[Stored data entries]
• • • • •
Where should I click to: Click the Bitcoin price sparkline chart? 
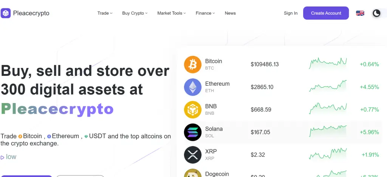(328, 63)
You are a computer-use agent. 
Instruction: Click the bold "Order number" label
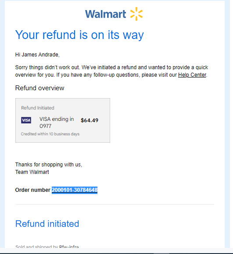pos(33,190)
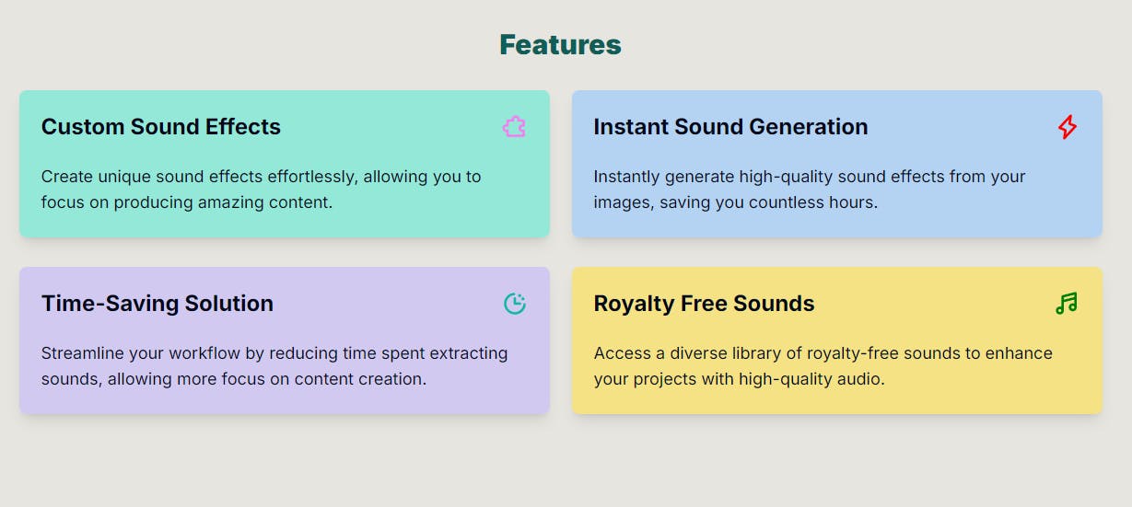Open the lavender Time-Saving Solution card

(285, 340)
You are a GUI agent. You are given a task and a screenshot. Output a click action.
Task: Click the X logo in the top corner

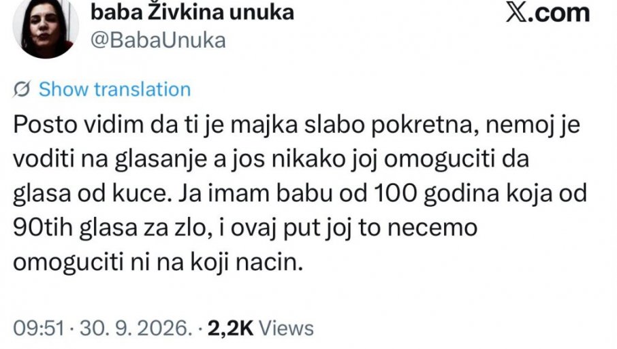(516, 12)
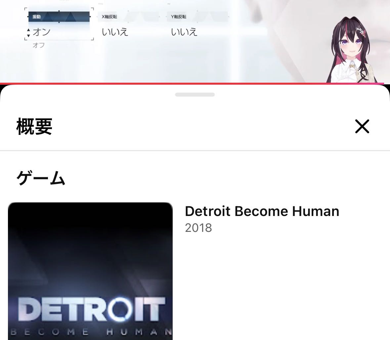Tap the DETROIT logo in the cover art
The height and width of the screenshot is (340, 390).
click(90, 309)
• • • • •
◆ Exercise details
Repeat the data above exactly, leaving out any pictures it holds.

◆ Task result
Where should I click to: Click the Bitcoin price sparkline chart? 
(328, 63)
You are a computer-use agent. 
Instruction: Click the bold "Order number" label
pos(33,190)
Open the lavender Time-Saving Solution card

(285, 340)
You are a GUI agent. You are given a task and a screenshot. Output a click action.
Task: Click the X logo in the top corner

(516, 12)
Tap the DETROIT logo in the cover art
The height and width of the screenshot is (340, 390).
click(90, 309)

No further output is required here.